- WHAT THE EXERCISE ASKS -
Reproduce the listing that follows character for character, excluding its pictures.

- EXCERPTED DATA -
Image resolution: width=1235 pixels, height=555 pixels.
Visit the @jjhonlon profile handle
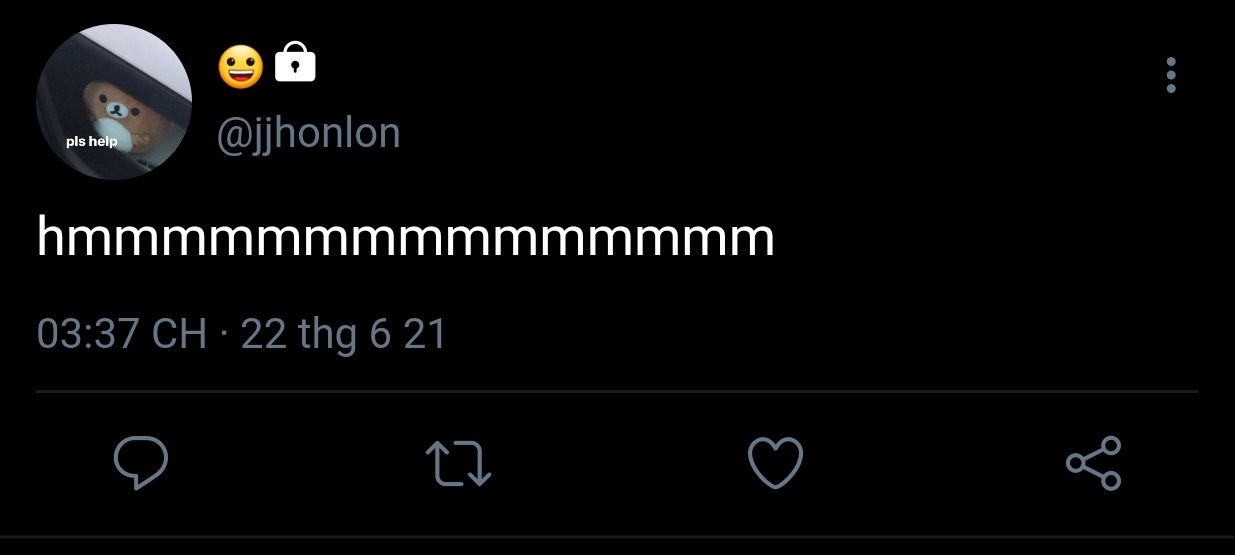point(308,133)
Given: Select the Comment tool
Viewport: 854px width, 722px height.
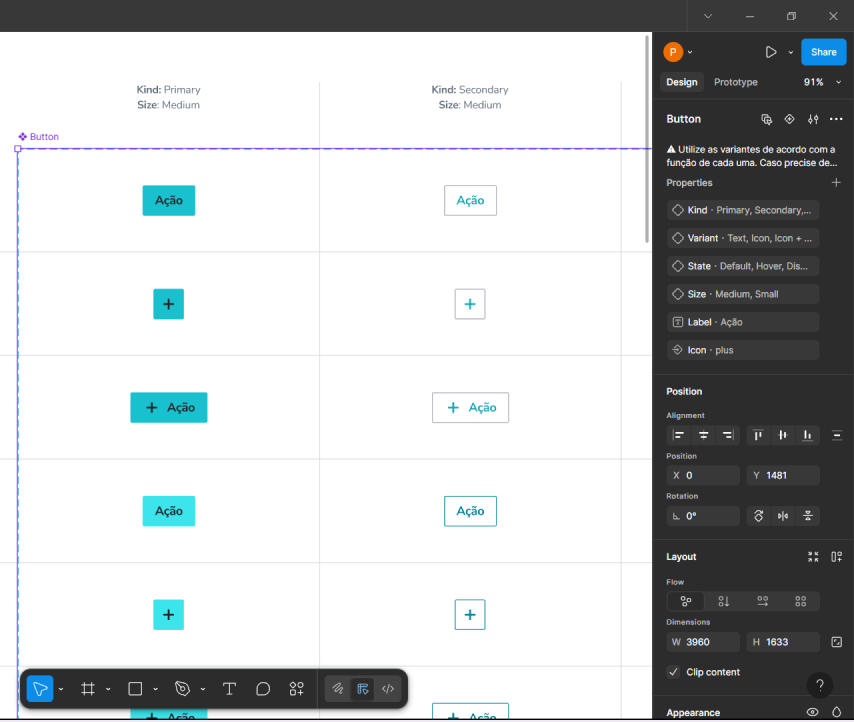Looking at the screenshot, I should [263, 689].
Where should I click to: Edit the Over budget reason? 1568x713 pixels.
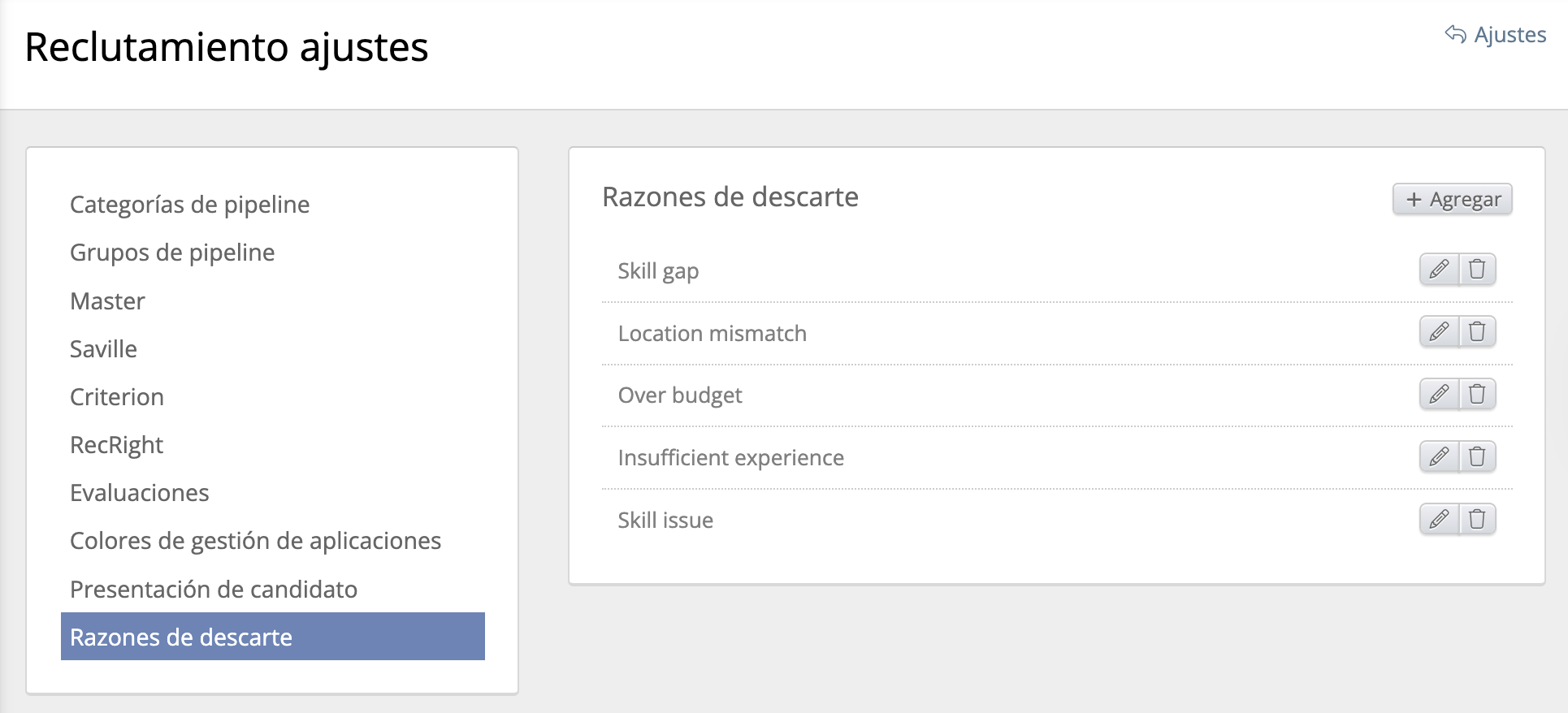point(1439,395)
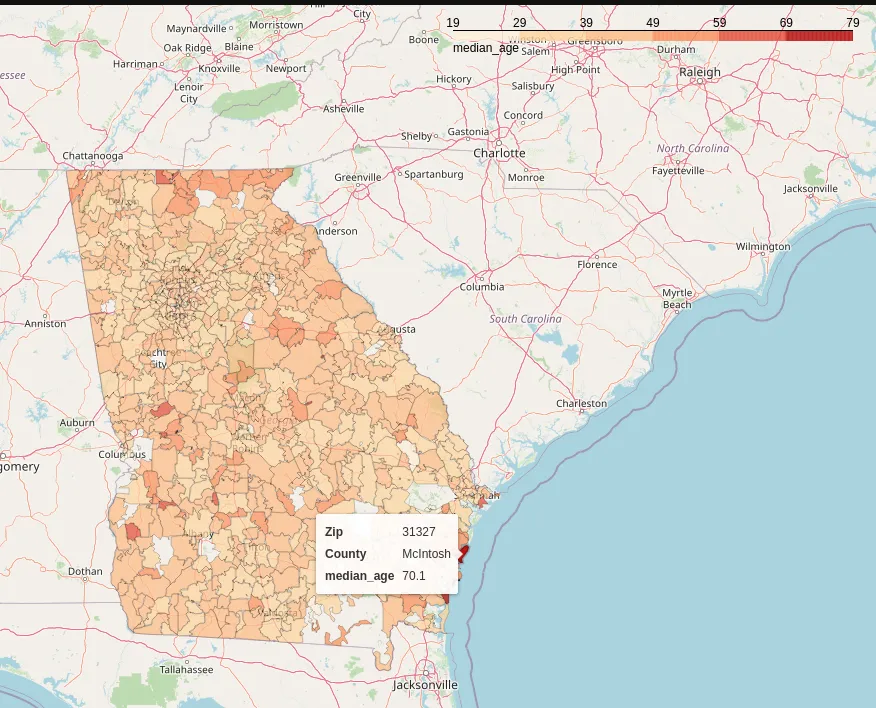The image size is (876, 708).
Task: Click the Myrtle Beach label
Action: [x=677, y=299]
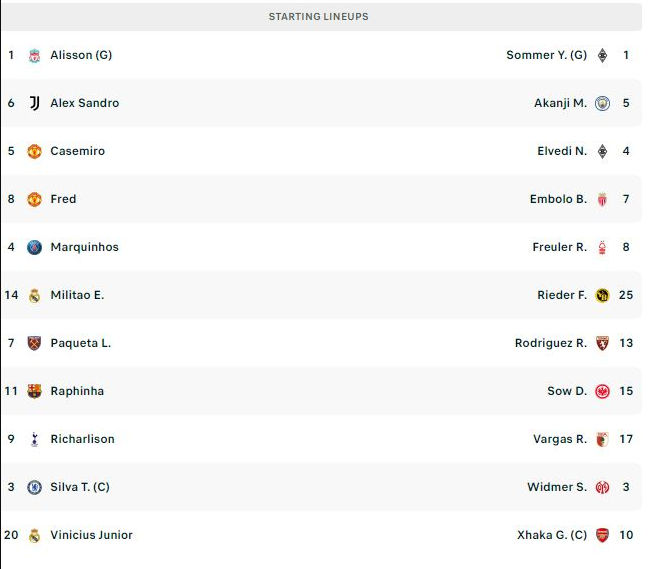
Task: Open Rodriguez R. player profile
Action: pyautogui.click(x=551, y=343)
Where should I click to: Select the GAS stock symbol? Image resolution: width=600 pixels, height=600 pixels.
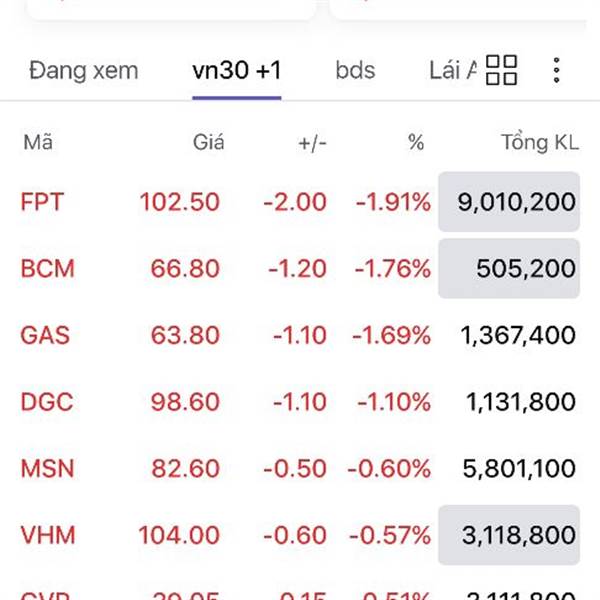coord(45,335)
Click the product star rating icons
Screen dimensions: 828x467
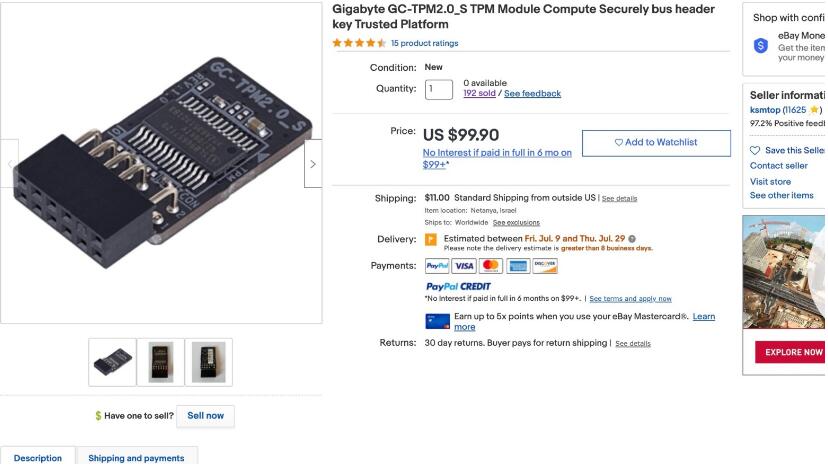(x=359, y=43)
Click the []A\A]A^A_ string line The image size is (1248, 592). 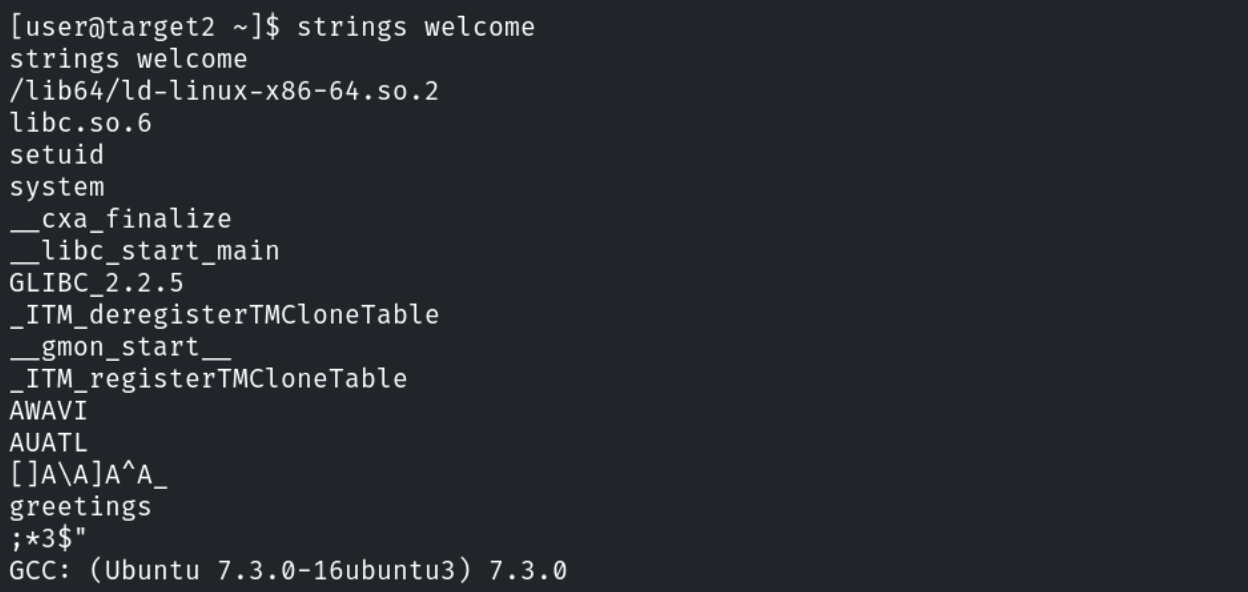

- RESPONSE -
Image resolution: width=1235 pixels, height=555 pixels.
Visit the @jjhonlon profile handle
point(308,133)
Given: Select the Comment tool
Viewport: 854px width, 722px height.
Looking at the screenshot, I should [263, 689].
Where should I click to: Edit the Over budget reason? 1568x713 pixels.
point(1439,395)
The image size is (876, 708).
Task: Click the Myrtle Beach label
Action: [x=677, y=299]
Task: Open Rodriguez R. player profile
Action: pyautogui.click(x=551, y=343)
Where should I click to: Select the GAS stock symbol? Image resolution: width=600 pixels, height=600 pixels.
coord(45,335)
Click the product star rating icons
Screen dimensions: 828x467
(x=359, y=43)
Click the []A\A]A^A_ string line The image size is (1248, 592). 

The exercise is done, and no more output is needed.